I don’t really understand why the movie spent so much time on — indeed, is largely framed around — Oppenheimer’s security clearance hearing before the Atomic Energy Commission in 1954, his relationship with AEC Chair Lewis Strauss, and the blowback to Strauss’s own career (he was denied confirmation as U.S. Secretary of Commerce in 1959, in part because of his role in red-baiting Oppenheimer). I suppose it provides a nice comeuppance to Oppenheimer’s enemies at the end of the film, but in many ways that is precisely the problem — by doing that, it thereby exonerates the liberal state from the “excesses” of McCarthyism, showing it as a self-righting ship. And, of course, also exonerates Oppenheimer himself from turning in some Communist Party members while clumsily trying to protect those who were his personal friends. Had Oppenheimer not been subjected to such a high-profile red-baiting himself, we might remember him not as a victim but as someone who “named names.”
Lots of the weird film tricks, like having Oppenheimer’s Communist lover appear naked on his lap during the security hearings, ten years after she died by suicide, or Oppenheimer hearing premonitions of the fascist-like boot stamping as Los Alamos workers celebrate the success of the bomb, seem to me unnecessary.
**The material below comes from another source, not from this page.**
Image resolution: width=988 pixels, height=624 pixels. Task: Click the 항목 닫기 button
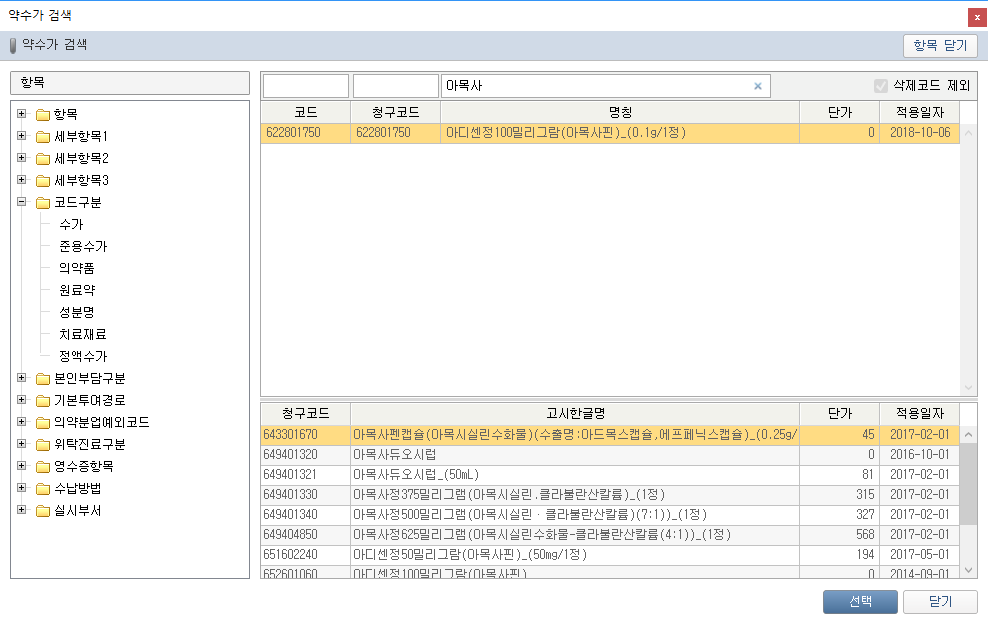coord(940,46)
I would rather the film had addressed Oppenheimer’s psychology through more old-fashioned methods. Like, say, dialog and cinematography and acting.
In particular, the early montages in the film, when Oppenheimer is studying cutting-edge physics in Europe and also being exposed to modern art and music, are so poorly done that I think the film would have benefitted from simply cutting them. The light shows are, I guess, supposed to represent parts of atoms, in their wave/particle indecision? We see a copy of the score of Rite of Spring, but the music playing sounds like just standard-issue modern dramatic film music, no hint of Stravinsky’s revolution in rhythm and orchestration. Later in the film, Oppenheimer justifies his left-wing activism to a fellow physicist by likening the revolution in physics to revolutions in art, psychology, and politics — but the point wasn’t earned by the earlier scenes, so it just comes off as a quip.
Ultimately, it was just too many stories crammed into one movie. Given that limitation, it does a good job of creating a watchable, comprehensible, and enjoyable movie, but there are at least three stories I wish would have gotten deeper treatment in the film: the story of quantum physics as a branch of modernism; the story of Oppenheimer’s relationship with the Left on the one hand and the national security state on the other; and the story of Los Alamos itself — a fascinating story of a bunch of brilliant and mostly young people thrown together in the desert for several years, as a stand-in for which we mostly get random clips of the Richard Feynman character playing the bongos.
But that is what our lives often are: too many stories crammed together, without the time to explore each one in the fullness it deserves; mistakes we regret and accomplishments that we also sometimes regret; an incomplete intersection with history, the full significant of which we rarely if ever grasp. As a movie, as artifice, Oppenheimer is often disappointing, but as a life I think it did the best it could.